══ Lesetext ══

BDSG 2018 – § 42 – online-Kommentar

§ 42 Strafvorschriften

(1) Mit Freiheitsstrafe bis zu drei Jahren oder mit Geldstrafe wird bestraft, wer wissentlich nicht allgemein zugängliche personenbezogene Daten einer großen Zahl von Personen, ohne hierzu berechtigt zu sein,

  1. einem Dritten übermittelt oder
  2. auf andere Art und Weise zugänglich macht

und hierbei gewerbsmäßig handelt.

(2) Mit Freiheitsstrafe bis zu zwei Jahren oder mit Geldstrafe wird bestraft, wer personenbezogene Daten, die nicht allgemein zugänglich sind,

  1. ohne hierzu berechtigt zu sein, verarbeitet oder
  2. durch unrichtige Angaben erschleicht

und hierbei gegen Entgelt oder in der Absicht handelt, sich oder einen anderen zu bereichern oder einen anderen zu schädigen.

(3) Die Tat wird nur auf Antrag verfolgt. Antragsberechtigt sind die betroffene Person, der Verantwortliche, die oder der Bundesbeauftragte und die Aufsichtsbehörde.

═══

## [Aufgaben]
1) Wie lässt sich der Gesetzestext zu § 42 BDSG in zwei Sätzen zusammenfassen?
2) Wie könnte der Gesetzestext zu § 42 BDSG nach dem letzten Satz von Absatz 3 weitergehen? Setze ihn fort.
Die anschließende Auflistung hat mit dem Gesetzestext nichts zu tun.

══ Bereitgestellte Einträge ══

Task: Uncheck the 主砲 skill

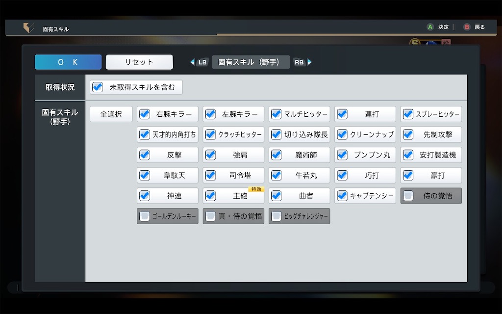Action: [210, 195]
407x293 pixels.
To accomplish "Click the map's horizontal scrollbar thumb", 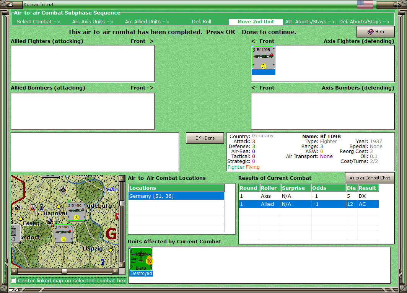I will coord(64,271).
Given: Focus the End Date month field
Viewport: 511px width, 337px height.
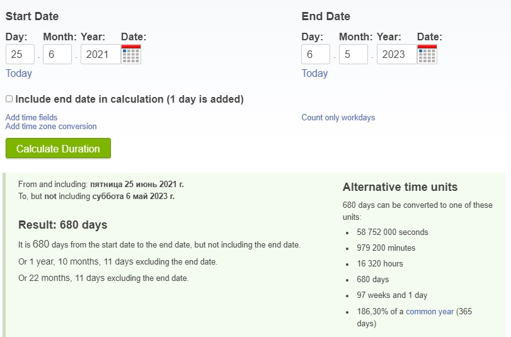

═══

## [Ergebnisse]
1) Mit Freiheitsstrafe bis zu drei Jahren oder Geldstrafe wird bestraft, wer wissentlich und gewerbsmäßig nicht allgemein zugängliche personenbezogene Daten einer großen Zahl von Personen unberechtigt einem Dritten übermittelt oder auf andere Art zugänglich macht. Bis zu zwei Jahre oder Geldstrafe drohen, wer solche nicht allgemein zugänglichen Daten unberechtigt verarbeitet oder durch unrichtige Angaben erschleicht und dabei gegen Entgelt oder mit Bereicherungs- oder Schädigungsabsicht handelt, wobei die Tat nur auf Antrag der betroffenen Person, des Verantwortlichen, der oder des Bundesbeauftragten oder der Aufsichtsbehörde verfolgt wird.

2)
(4) Eine Meldung nach Artikel 33 der Verordnung (EU) 2016/679 oder eine Benachrichtigung nach Artikel 34 Absatz 1 der Verordnung (EU) 2016/679 darf in einem Strafverfahren gegen den Meldepflichtigen oder Benachrichtigenden oder seine in § 52 Absatz 1 der Strafprozessordnung bezeichneten Angehörigen nur mit Zustimmung des Meldepflichtigen oder Benachrichtigenden verwendet werden.

Kommentar

§ 42 BDSG 2018 wurde neu gefasst mit dem Datenschutz-Anpassungs- und -Umsetzungsgesetz EU – DSAnpUG-EU – vom 30.06.2017, BGBl. I, vom 05.07.2017, S. 2097 und tritt am 25.05.2018 in Kraft.

Mit § 42 macht der Gesetzgeber von der gemäß Artikel 84 Absatz 1 DSGVO vorgesehenen Möglichkeit Gebrauch, „andere Sanktionen“ für Verstöße gegen Festlegungen des Datenschutzes vorzusehen, wovon die Regelung von Straftatbeständen umfasst ist.

Absatz 1 Nummer 1 stellt das unberechtigte gewerbliche Übermitteln von wissentlich nicht allgemein zugänglichen personenbezogenen Daten einer großen Anzahl von Personen an einen Dritten unter Strafe. Es handelt sich um ein Vergehen (§ 12 Absatz 2 StGB), das mit Freiheitsstrafe bis zu drei Jahren oder Geldstrafe geahndet wird.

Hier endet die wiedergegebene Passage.